> Task brief: Your answer is the lines below, exactly, from the one that contains "This screenshot has width=868, height=379." through the one that contains "Task: Select Disallow for Login", both included.

Data supplied: Begin

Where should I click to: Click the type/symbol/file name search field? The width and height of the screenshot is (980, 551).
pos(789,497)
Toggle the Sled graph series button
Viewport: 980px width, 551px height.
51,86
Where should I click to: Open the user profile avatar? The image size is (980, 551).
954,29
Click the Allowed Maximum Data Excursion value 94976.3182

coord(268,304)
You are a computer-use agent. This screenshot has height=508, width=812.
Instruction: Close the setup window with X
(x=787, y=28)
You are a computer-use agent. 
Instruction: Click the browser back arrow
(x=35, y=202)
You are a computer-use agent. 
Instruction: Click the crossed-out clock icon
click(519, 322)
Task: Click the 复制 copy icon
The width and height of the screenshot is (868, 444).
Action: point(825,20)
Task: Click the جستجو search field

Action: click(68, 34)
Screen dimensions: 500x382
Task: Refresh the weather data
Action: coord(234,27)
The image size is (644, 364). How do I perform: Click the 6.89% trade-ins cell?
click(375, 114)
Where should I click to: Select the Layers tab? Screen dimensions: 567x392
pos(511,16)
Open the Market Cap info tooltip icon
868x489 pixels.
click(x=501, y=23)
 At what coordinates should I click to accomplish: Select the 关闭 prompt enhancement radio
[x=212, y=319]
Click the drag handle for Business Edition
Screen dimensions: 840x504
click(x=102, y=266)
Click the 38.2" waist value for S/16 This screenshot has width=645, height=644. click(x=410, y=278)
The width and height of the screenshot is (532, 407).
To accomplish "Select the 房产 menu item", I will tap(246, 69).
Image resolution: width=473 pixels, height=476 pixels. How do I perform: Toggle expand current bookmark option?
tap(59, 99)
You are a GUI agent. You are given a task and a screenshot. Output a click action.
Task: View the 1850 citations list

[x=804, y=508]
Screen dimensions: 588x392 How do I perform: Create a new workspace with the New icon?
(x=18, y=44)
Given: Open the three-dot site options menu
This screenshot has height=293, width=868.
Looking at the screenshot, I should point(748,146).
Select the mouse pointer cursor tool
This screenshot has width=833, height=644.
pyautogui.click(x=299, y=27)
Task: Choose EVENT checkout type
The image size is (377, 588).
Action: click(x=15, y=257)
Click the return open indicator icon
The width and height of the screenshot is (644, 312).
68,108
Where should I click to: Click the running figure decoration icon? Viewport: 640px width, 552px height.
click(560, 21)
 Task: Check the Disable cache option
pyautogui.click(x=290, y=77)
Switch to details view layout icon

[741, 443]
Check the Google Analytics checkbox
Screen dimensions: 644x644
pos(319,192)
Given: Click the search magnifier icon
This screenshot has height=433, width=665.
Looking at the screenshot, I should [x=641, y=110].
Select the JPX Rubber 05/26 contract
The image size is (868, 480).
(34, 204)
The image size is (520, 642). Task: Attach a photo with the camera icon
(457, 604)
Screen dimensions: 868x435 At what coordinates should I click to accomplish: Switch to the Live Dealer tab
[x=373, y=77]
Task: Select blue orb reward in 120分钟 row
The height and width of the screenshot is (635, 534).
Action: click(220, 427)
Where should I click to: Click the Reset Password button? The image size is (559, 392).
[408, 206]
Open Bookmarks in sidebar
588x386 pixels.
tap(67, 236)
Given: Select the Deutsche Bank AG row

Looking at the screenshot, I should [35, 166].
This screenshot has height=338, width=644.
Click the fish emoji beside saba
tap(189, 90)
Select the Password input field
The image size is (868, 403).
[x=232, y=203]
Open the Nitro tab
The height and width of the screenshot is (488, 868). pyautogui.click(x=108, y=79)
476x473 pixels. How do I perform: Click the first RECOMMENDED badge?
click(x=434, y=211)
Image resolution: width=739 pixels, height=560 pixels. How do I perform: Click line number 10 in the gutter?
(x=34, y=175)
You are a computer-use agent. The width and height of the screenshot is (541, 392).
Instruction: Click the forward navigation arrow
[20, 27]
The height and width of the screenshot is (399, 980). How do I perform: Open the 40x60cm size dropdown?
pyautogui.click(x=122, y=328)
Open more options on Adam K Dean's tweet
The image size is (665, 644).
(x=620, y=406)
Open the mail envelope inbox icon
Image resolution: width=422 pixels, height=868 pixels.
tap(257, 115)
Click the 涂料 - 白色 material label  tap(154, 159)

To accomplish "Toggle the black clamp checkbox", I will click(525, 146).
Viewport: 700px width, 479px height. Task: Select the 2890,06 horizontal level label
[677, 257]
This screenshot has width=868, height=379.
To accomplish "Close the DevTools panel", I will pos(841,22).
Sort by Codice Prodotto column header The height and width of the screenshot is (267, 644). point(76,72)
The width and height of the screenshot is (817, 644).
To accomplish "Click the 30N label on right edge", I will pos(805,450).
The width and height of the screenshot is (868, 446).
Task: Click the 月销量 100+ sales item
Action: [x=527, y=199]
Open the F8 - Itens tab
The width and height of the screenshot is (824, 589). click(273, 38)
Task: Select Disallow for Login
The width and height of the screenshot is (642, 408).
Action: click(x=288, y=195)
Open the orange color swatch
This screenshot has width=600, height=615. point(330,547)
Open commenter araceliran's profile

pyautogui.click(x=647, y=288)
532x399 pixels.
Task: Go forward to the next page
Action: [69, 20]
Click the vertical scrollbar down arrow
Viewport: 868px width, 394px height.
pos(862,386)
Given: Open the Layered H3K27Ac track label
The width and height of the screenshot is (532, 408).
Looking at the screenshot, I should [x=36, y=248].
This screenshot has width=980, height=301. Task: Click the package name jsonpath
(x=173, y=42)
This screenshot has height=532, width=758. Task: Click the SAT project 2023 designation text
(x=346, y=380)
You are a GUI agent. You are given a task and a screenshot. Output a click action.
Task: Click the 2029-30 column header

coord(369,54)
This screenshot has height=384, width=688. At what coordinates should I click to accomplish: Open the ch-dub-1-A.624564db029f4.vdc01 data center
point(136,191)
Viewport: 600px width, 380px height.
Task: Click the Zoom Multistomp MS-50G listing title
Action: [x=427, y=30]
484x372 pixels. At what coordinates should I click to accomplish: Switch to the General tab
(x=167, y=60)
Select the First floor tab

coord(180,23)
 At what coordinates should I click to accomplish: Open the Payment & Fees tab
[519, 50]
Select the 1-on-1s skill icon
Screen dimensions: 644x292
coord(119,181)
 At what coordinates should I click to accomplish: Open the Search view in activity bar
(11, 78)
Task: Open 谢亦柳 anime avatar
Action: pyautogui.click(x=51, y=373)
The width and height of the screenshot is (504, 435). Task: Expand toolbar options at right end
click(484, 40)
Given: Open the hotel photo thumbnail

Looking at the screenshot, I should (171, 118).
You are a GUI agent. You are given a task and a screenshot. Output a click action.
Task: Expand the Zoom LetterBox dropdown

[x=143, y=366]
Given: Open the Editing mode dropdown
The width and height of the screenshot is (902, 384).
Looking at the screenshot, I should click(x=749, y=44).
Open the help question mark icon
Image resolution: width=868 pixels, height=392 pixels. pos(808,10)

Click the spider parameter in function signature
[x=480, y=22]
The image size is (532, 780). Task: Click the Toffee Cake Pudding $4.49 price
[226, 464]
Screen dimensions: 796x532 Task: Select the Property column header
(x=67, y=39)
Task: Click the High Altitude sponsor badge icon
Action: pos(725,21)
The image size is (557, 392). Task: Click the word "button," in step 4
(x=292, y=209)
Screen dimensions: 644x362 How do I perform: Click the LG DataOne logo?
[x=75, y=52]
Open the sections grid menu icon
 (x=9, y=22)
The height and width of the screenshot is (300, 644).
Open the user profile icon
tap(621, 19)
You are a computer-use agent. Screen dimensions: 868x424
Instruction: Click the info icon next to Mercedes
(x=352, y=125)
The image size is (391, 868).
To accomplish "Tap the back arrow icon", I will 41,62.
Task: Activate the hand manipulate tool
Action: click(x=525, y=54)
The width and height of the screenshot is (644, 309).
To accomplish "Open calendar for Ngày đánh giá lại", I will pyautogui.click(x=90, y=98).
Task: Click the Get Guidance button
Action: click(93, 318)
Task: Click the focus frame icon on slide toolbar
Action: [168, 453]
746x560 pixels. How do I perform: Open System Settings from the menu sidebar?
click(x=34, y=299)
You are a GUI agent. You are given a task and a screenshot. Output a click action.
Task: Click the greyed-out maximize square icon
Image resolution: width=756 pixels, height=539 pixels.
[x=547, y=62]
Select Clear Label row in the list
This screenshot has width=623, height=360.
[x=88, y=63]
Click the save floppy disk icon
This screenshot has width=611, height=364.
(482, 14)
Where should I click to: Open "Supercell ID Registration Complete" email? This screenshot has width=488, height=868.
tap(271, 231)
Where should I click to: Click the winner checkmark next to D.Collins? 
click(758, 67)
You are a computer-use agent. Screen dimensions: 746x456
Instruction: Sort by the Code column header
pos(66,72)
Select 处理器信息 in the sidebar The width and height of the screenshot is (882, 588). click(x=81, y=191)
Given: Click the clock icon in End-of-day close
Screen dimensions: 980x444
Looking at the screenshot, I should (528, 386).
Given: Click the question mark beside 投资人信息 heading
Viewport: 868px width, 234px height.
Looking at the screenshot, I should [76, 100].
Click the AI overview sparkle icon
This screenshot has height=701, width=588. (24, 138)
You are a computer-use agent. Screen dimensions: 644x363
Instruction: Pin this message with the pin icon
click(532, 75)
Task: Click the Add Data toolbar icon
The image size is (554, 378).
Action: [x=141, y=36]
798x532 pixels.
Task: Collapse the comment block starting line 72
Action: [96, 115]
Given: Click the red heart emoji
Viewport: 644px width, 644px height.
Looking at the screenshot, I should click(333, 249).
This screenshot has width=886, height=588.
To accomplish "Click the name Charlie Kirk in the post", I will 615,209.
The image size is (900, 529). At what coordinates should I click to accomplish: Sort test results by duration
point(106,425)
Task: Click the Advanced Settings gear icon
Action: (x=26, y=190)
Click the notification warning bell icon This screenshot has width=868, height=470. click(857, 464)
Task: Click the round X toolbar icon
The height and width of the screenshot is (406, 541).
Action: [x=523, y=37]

Data supplied: End

> Answer space:
This screenshot has width=868, height=379.
To accomplish "Close the DevTools panel", I will pos(841,22).
Sort by Codice Prodotto column header The height and width of the screenshot is (267, 644). point(76,72)
The width and height of the screenshot is (817, 644).
To accomplish "Click the 30N label on right edge", I will pos(805,450).
The width and height of the screenshot is (868, 446).
Task: Click the 月销量 100+ sales item
Action: [x=527, y=199]
Open the F8 - Itens tab
The width and height of the screenshot is (824, 589). click(273, 38)
Task: Select Disallow for Login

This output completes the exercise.